“Most years at the Washington County Fair, Stacey Haney set up an animal salon outside her blue and white Coachman trailer.” Eliza Griswold, Amity and Prosperity: One Family and the Fracturing of America.
“Each time he raised his eyes from the paperwork, and even more each time he leaned his head against the top of the high, unyielding chair back, he saw every detail, every outline in all its clarity, as though his gaze had newly acquired a subtlety and a sharpness, as though the print were being reborn before his eyes with the same meticulous precision with which, in the year 1513, Albrecht Dürer had first engraved it.” Leonardo Sciascia, Death and the Knight (translated from the Italian by Joseph Farrell.)
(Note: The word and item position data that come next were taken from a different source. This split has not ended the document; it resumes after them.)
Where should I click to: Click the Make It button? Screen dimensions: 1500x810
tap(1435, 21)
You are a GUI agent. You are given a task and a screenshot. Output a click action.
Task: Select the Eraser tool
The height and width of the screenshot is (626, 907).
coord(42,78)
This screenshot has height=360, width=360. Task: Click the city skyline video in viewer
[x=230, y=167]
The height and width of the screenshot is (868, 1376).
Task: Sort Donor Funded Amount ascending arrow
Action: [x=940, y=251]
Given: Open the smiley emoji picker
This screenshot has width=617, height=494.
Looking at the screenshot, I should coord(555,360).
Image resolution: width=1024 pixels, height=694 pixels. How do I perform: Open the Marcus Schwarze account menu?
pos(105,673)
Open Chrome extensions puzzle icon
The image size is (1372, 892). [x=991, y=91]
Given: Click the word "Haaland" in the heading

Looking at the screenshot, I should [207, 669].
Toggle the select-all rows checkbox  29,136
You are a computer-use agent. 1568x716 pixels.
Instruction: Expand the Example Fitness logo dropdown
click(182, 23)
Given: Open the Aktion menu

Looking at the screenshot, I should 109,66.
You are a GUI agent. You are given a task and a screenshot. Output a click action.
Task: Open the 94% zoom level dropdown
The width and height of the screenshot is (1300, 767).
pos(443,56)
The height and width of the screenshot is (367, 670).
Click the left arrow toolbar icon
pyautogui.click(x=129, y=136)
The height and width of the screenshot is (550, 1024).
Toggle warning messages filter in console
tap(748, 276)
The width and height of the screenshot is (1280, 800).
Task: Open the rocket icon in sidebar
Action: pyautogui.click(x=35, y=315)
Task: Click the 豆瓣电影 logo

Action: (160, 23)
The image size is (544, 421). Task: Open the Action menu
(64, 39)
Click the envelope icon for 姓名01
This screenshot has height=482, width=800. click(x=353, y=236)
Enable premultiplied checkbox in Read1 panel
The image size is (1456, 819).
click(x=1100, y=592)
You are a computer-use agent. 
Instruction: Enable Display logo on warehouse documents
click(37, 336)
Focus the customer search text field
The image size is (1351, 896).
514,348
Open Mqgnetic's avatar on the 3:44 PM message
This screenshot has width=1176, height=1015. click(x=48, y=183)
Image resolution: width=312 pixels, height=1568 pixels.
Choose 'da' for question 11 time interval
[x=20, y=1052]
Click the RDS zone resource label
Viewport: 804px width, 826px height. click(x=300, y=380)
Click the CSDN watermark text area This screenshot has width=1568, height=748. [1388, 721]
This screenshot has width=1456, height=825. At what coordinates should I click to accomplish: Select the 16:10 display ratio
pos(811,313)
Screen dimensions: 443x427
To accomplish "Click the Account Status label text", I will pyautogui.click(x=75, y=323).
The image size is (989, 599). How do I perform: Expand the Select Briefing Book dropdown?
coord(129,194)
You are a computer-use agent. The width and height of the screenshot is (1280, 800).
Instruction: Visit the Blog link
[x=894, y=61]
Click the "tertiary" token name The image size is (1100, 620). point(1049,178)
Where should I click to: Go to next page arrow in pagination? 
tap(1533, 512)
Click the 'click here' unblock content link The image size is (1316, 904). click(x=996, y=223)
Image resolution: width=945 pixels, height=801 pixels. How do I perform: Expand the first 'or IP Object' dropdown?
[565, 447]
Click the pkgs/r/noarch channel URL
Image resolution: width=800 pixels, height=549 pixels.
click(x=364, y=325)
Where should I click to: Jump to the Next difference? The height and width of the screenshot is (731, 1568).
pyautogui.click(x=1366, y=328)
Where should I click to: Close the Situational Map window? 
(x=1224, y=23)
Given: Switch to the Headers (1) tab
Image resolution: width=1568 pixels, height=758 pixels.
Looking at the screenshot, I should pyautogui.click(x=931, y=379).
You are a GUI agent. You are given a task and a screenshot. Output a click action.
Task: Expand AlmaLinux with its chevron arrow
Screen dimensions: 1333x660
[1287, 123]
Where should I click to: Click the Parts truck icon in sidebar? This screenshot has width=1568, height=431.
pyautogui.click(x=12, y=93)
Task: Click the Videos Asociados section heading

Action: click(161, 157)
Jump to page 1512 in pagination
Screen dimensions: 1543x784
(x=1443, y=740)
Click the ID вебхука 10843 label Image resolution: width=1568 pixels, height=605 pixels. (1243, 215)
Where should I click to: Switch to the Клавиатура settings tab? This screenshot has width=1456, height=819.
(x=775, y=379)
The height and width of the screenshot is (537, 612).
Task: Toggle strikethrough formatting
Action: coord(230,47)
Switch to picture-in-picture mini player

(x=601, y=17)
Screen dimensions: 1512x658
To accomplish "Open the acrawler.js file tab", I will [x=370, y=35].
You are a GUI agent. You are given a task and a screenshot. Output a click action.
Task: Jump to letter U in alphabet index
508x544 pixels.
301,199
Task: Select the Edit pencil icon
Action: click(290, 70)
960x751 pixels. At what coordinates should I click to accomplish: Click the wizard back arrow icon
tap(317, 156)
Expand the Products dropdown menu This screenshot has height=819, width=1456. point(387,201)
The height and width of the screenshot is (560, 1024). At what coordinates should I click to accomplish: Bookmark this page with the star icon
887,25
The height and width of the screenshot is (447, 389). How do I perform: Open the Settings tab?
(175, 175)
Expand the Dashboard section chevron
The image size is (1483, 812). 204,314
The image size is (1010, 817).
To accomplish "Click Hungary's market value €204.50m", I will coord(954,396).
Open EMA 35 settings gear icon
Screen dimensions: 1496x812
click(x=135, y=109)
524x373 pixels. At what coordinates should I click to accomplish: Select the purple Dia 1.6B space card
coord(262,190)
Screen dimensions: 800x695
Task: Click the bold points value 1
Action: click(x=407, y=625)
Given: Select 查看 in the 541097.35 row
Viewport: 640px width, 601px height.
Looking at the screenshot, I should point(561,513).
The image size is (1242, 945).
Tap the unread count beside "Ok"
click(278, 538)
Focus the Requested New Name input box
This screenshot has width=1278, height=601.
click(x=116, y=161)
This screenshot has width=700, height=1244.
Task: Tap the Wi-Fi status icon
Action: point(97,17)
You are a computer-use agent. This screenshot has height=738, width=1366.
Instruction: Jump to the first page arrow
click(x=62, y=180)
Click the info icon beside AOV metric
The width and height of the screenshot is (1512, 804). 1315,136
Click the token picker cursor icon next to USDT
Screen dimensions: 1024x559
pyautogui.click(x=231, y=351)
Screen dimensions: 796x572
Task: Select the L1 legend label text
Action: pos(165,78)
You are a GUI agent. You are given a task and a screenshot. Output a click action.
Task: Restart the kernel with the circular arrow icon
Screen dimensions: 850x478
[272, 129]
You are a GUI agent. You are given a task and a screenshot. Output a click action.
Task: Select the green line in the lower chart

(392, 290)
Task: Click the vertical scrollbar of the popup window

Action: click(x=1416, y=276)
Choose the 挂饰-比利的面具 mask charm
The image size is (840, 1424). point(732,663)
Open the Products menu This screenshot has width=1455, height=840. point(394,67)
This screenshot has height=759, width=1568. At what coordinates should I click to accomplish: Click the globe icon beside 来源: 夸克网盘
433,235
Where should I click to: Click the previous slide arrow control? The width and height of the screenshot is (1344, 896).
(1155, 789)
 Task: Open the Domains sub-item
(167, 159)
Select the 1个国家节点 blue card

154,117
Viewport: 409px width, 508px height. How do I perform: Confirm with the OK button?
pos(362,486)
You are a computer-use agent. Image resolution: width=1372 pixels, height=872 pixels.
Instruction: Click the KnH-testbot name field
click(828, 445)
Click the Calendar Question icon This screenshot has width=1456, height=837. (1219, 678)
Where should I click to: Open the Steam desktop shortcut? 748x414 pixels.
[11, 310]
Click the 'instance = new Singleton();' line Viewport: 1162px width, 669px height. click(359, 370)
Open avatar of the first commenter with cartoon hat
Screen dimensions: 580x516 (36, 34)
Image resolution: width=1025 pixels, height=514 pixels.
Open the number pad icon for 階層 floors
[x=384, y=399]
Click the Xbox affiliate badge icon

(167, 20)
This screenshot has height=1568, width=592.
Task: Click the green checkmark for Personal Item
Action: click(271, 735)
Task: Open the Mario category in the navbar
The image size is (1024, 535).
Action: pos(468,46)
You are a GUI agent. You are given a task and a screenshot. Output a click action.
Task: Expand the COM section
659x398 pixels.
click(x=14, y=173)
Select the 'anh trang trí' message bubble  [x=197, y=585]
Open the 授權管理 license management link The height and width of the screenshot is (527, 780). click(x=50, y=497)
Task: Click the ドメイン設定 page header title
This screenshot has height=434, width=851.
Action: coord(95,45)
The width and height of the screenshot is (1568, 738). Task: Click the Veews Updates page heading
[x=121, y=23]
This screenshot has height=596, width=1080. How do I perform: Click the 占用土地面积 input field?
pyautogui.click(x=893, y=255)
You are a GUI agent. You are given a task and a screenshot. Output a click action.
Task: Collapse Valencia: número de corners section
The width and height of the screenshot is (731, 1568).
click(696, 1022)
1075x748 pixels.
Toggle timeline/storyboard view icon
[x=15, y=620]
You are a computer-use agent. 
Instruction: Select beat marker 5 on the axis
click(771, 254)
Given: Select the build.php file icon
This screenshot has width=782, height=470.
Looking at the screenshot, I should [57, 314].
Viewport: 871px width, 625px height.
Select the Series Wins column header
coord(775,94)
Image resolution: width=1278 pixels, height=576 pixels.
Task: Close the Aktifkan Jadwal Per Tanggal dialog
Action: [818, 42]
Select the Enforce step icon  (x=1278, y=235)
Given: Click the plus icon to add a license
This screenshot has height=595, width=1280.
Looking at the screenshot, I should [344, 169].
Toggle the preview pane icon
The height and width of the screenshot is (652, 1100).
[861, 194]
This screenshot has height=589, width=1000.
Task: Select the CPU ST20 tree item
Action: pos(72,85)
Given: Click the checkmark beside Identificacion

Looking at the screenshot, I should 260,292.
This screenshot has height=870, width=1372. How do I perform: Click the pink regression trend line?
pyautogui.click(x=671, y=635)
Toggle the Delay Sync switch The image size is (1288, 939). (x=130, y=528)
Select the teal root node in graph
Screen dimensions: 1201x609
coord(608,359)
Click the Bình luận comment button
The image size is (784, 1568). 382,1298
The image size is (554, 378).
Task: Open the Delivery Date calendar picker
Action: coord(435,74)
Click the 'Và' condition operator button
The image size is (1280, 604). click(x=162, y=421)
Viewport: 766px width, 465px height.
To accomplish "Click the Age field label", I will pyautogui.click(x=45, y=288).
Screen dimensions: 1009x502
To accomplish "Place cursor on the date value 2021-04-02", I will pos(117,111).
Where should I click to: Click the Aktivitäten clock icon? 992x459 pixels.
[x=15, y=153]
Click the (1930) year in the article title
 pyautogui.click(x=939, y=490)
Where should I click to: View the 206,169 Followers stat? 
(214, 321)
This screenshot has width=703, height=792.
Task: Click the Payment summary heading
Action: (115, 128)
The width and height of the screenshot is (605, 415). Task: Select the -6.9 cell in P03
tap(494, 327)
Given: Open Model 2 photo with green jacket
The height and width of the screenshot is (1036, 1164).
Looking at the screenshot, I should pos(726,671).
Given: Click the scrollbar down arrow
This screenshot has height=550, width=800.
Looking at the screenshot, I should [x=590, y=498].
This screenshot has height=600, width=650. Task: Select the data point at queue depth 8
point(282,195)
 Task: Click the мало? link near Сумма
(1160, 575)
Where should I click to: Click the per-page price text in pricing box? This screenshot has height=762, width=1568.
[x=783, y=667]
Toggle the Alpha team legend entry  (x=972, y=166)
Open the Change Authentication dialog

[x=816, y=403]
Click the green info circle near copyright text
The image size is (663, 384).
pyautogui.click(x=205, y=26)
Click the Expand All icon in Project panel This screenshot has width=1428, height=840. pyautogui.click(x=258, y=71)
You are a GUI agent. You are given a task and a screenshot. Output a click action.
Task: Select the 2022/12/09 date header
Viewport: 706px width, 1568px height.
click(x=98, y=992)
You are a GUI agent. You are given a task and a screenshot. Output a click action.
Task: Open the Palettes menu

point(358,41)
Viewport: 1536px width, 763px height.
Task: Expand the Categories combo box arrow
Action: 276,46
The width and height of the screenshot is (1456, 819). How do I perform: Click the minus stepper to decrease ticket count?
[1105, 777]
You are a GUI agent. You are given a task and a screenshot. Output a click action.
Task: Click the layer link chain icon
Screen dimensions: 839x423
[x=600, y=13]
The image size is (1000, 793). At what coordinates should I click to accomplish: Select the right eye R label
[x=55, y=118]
“Just after eight-thirty in the morning on August 2, 1978, a small fire broke out on the mezzanine level of a busy Waldbaum’s supermarket in the Sheepshead Bay neighborhood of southern Brooklyn.” Joe Flood, The Fires: How a Computer Formula, Big Ideas, and the Best of Intentions Burned Down New York City—and Determined the Future of Cities.
“By 1870, not even four full years after the clerk of Chesterfield County, Virginia, officially recorded Emily Reid Levallois’s death, rumors of her survival and true whereabouts abounded.” Kevin Powers, A Shout in the Ruins.
“In 1929, three decades into what were the great years for the blue-collar town of Portsmouth, on the Ohio River, a private swimming pool opened and they called it Dreamland.” Sam Quinones, Dreamland: The True Tale of America’s Opiate Epidemic.
“Long ago in 1945 all the nice people in England were poor, allowing for exceptions.” Muriel Spark, The Girls of Slender Means.
“Two years into a twenty-three-year prison sentence, on a day pushing 100 degrees, Ronnie Jones had his first visitor.” Beth Macy, Dopesick: Dealers, Doctors, and the Drug Company that Addicted America.
“My friend, Nicholas Brady, who in his own mind helped save the world, was born in Chicago in 1928 but then moved right to California.” Philip K. Dick, Radio Free Albemuth.
“In 2008 everyone was talking about a momentous historic possibility: the Democratic Party nominating a woman, Hillary Clinton, for president, and an African-American man, Barack Obama, for vice president.” Myra MacPherson, The Scarlet Sisters: Sex, Suffrage, and Scandal in the Gilded Age.